No había llovido en todo el día hasta que, después de pasar con apuro entre las últimas luces y casetas navideñas que resisten en Hyde Park, llegamos a los jardines de Kensigton, la otra mitad del parque en el que cuatros siglos antes Enrique VIII cazaba distraídos cervatillos. Pasamos por delante del Monumento al príncipe Alberto, quien por su muerte prematura no pudo evitar que su esposa le erigiese este colmo neogótico por el que habría de sentirse, en sus propias palabras, permanentemente ridiculizado. Más adelante, después de atravesar un sendero y cruzar el río Serpentine, que es un afluente del Westbourne, que a su vez es un afluente subterráneo del Támesis, llegamos a una coqueta casa del té levantada en 1934, reconvertida en museo de arte en 1970 y reformada como galería de arte contemporáneo veinte años más tarde bajo el patronazgo de la sloan ranger elevada a martir, Lady Di. Es la Serpentine Gallery, conocida sobre todo porque cada año un star system architect diseña un pabellón en los jardines que sirve para proyectar películas e impartir conferencias durante el verano. Por ahí han pasado Siza, Koolhas, Niemeyer, Nouvel, o el año pasado, Peter Zumthor. La entrada es gratuita, y la exposición que fuimos a ver, Magnetized Space, enseña una parte de la evolución artística de una figura mayor del arte brasileiro, Lygia Pape (1927-2004).
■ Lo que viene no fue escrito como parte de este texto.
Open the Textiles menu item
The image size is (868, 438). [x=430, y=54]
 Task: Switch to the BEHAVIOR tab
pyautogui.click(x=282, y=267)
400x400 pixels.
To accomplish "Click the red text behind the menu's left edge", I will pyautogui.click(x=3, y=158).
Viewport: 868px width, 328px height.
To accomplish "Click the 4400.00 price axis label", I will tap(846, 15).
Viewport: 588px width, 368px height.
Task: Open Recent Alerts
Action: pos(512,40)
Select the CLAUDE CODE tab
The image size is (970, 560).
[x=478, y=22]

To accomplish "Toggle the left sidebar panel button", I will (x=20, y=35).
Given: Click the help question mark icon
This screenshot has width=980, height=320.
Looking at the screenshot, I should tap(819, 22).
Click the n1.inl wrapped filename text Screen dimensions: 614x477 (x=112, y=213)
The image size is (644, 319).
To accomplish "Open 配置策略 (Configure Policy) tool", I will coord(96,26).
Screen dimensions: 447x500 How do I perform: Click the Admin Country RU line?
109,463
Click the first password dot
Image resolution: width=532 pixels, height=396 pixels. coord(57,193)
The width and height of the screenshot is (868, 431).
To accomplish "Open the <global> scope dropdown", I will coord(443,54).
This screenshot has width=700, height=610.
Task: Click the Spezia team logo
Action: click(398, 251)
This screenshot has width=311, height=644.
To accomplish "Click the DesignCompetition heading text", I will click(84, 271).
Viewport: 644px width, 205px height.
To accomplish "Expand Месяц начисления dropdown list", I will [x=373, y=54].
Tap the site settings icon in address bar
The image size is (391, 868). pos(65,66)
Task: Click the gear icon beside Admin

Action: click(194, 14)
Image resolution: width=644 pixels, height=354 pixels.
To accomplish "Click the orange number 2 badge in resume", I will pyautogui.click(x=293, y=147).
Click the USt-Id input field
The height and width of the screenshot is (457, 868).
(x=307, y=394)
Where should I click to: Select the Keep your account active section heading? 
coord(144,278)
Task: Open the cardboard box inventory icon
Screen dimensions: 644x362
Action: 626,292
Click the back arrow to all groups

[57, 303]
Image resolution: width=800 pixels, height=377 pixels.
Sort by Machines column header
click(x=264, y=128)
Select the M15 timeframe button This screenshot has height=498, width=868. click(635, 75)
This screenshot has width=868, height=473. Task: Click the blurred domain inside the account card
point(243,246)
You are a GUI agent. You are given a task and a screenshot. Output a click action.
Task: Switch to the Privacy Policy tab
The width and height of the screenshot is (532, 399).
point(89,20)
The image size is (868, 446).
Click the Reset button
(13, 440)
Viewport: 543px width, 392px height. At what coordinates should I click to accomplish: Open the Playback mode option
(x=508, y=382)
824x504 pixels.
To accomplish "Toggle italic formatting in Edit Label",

A comienzos de los años 50 en Brasil se llora el maracanazo y en Sao Paulo, además, unos tipos hablan de concretismo, una tendencia de la abstracción que sugiere que el arte debe liberarse de cualquier asociación simbólica con la realidad. Las líneas y los colores son concretos por sí mismos. Dicho en otros términos, la obra de arte no refiere a la realidad o a la emoción, sino unicamente a sí misma. O sea, tributando en la URSS. Sao Paulo una vez me pareció una ciudad de intelectuales desayunando pao com queijo y leyendo reseñas de A Folha. Mientras, en la acera de enfrente, un grupo de artistas de Rio que no se tomaban tan en serio a si mismos, dicen que aunque comparten algunas pautas generales, hay que poner un enfasis mayor en la intuición como parte clave del trabajo artístico. A eso lo llaman, sin cansarse mucho, Neococoncretismo, y lo lanzan en un manifiesto en el Jornal do Brasil en 1959. Dicen que el artista ya no es sólo un creador de prototipos industriales, que tiene libertad para experimentar y alterar con emociones y subjetividad el esfuerzo constructivo. Como un Mauro Silva con el pase de Valerón, o como dicen en el Guardian, modernismo con bossa nova. Una de las que firmó ese manifiesto fue Lygia Pape. 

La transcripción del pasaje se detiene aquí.